● Problem description: Give the number of lines below that contain the string "this", and no other text.

● Material provided:
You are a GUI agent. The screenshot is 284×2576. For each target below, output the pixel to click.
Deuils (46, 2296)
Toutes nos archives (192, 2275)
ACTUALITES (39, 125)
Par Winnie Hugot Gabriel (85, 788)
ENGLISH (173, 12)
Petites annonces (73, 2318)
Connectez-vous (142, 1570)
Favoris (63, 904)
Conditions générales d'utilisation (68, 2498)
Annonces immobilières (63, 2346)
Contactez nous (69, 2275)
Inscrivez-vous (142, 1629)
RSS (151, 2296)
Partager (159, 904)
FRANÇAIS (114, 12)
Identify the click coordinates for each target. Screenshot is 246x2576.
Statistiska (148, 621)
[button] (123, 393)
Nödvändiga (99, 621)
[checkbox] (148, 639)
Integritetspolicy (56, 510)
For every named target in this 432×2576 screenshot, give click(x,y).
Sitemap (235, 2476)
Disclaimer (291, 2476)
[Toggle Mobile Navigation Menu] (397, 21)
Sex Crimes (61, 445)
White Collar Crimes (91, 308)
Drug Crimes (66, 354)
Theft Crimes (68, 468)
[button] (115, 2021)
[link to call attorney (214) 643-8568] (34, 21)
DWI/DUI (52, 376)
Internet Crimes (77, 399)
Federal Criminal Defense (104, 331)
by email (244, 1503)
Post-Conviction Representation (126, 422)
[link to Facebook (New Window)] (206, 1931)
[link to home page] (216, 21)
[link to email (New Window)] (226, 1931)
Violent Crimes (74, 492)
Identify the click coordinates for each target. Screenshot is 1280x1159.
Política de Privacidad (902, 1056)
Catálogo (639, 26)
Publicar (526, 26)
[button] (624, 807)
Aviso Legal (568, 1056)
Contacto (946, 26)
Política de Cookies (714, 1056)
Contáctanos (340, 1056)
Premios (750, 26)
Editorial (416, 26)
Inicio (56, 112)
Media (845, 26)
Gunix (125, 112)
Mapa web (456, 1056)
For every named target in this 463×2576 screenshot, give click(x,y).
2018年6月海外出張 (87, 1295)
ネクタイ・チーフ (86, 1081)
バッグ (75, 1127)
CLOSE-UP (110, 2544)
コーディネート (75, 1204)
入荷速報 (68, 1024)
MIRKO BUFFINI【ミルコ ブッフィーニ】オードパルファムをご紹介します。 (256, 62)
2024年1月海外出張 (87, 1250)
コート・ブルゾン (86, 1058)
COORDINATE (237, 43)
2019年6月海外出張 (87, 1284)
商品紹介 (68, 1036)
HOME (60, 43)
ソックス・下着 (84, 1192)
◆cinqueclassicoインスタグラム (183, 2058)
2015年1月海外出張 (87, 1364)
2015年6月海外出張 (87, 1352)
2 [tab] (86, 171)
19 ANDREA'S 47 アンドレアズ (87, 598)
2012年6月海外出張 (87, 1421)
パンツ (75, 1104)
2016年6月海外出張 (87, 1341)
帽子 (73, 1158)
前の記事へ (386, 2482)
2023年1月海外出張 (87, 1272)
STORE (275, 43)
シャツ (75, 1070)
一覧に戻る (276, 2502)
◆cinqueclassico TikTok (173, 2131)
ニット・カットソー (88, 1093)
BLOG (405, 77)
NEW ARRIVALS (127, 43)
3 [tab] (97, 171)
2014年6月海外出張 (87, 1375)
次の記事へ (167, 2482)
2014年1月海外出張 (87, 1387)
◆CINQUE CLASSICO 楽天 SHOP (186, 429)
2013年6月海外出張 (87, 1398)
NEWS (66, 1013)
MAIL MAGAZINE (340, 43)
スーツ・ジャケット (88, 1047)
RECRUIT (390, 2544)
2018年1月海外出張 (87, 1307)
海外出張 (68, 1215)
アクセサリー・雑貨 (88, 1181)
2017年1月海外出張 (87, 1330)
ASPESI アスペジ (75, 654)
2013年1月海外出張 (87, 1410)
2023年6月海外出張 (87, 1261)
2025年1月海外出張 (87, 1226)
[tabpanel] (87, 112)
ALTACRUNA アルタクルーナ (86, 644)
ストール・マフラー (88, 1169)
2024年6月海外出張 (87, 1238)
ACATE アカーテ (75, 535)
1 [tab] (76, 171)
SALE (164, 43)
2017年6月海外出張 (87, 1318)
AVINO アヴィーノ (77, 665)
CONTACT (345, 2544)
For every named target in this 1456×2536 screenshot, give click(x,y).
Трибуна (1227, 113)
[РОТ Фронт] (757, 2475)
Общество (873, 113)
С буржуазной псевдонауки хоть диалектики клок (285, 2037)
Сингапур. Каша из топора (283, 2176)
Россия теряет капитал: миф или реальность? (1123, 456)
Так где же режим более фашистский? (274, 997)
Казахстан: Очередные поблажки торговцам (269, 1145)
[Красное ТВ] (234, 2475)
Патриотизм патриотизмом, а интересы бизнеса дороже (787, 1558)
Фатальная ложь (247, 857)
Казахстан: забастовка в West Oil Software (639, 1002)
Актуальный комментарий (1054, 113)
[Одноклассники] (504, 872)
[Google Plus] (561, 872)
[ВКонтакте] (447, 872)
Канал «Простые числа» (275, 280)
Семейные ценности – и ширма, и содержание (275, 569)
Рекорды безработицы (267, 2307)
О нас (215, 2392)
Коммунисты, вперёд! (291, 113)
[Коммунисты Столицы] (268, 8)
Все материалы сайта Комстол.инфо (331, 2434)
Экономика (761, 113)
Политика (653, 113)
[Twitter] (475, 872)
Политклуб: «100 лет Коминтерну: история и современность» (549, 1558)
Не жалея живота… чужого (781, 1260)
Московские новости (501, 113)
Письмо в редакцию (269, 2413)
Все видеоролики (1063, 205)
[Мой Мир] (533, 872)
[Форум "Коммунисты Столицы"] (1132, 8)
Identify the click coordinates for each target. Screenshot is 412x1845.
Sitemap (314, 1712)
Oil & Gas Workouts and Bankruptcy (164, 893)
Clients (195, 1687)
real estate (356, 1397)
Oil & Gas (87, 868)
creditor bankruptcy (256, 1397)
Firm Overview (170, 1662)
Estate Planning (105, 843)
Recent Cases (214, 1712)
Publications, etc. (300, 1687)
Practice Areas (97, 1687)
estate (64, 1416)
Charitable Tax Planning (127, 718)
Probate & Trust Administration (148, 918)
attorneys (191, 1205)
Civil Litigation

● Exercise answer: 3